Talk

Writing a scikit-learn compatible estimator in the modern age

LanguageEnglish
Audience levelAdvanced
Elevator pitch

Let’s live code and develop some scikit-learn compatible {meta, simple}-estimators together. This talk covers recent API developments in scikit-learn, and gives you the tools to handle scikit-learn API requirements. We also show how to be compatible across scikit-learn versions.

Abstract

In many data science related tasks, the use-case specific requirements require us to slightly manipulate the behavior of some of the estimators present in scikit-learn. Logging, enriching data through a connection with a database, adding domain knowledge to the data, etc, are all examples of such situations.

Developing a scikit-learn compatible estimator might at a first glance seem very straight forward if one limits the API to fit and predict methods. However, an estimator needs to implement quite a bit more to work well with scikit-learn tools and meta-estimators. Enabling features such as metadata routing or pipeline’s get_feature_names_out also require extra attention.

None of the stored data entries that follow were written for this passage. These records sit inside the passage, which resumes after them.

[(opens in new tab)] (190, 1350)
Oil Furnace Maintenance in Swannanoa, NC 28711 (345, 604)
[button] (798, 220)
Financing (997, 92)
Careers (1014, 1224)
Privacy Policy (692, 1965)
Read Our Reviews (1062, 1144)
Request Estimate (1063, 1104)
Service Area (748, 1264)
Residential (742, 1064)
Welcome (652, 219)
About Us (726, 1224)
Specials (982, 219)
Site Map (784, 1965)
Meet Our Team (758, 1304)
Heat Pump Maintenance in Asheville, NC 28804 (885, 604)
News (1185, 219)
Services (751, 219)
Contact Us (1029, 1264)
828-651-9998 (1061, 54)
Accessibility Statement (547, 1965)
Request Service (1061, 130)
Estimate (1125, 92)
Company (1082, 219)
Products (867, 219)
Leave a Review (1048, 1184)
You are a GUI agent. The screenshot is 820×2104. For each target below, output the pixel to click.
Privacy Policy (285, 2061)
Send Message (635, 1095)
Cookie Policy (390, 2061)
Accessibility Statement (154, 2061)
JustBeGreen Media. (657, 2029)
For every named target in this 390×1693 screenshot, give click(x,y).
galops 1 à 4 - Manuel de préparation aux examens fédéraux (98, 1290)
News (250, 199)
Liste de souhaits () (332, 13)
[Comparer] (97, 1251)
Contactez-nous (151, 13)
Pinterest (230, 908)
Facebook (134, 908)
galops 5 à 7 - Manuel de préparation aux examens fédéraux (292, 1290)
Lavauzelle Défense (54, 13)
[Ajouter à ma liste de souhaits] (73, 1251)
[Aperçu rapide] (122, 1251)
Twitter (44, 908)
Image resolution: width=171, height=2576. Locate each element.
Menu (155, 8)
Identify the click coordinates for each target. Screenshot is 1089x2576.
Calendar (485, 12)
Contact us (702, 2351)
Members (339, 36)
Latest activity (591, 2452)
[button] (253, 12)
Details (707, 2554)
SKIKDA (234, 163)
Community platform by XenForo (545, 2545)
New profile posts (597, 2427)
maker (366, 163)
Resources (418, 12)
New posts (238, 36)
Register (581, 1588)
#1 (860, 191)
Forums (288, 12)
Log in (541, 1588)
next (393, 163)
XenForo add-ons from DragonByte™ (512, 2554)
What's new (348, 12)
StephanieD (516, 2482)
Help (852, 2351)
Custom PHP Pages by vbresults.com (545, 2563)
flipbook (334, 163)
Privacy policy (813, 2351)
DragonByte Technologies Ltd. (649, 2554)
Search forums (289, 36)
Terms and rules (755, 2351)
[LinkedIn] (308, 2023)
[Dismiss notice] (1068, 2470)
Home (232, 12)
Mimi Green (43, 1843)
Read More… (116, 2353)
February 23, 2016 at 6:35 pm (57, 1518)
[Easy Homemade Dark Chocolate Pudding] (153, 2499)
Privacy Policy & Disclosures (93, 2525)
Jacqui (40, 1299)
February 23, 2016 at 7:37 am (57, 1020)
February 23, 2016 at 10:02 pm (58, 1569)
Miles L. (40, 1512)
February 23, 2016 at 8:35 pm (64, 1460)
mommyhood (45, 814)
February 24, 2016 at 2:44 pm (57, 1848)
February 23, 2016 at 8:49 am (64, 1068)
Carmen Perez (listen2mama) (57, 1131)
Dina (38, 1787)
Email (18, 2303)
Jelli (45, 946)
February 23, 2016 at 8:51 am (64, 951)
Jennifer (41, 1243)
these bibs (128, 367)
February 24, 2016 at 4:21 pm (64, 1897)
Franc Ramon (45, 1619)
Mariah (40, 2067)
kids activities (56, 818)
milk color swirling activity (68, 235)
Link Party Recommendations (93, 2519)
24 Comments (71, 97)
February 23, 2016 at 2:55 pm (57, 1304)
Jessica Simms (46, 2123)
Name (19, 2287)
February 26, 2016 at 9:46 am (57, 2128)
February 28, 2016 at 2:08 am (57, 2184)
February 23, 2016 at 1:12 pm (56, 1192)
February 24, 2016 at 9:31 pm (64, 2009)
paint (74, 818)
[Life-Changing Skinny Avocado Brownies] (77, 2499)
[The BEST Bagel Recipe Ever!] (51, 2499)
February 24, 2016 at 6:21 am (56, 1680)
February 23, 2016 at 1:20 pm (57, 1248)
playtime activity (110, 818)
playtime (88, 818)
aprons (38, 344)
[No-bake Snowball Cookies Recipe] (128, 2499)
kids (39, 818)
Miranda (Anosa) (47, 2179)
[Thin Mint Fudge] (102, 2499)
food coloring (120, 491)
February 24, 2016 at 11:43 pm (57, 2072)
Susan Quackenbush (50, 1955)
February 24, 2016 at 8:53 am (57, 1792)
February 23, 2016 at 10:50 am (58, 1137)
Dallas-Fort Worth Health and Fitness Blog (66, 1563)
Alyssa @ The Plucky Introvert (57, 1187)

Some of the tips and requirements in this regard are not necessarily well document ed by the library, and it can be cumbersome to find those details. In this hands-on session you learn how to write your own scikit-learn estimator (transformer, regressor, classifier, or a meta-estimator) which can be used in asklearn.Pipeline, and works seamlessly with the other meta-estimators of the library such as GridSearchCV. It also includes how they can be conveniently tested with an extensive set of tests included in scikit-learn.

There have also been recent developments related to the general API of the estimators which require slight modifications by the third party developers. Many previously private utilities are now public and loosely categorised under a “developer API” umbrella, and we’ll use them in our estimators in the session.

TagsMachine-Learning, APIs
Participant

Adrin Jalali

Adrin is a maintainer of a few open source projects, including scikit-learn, fairlearn, and skops. He has a PhD in computational biology and has been working in the open source space for the past 6 years.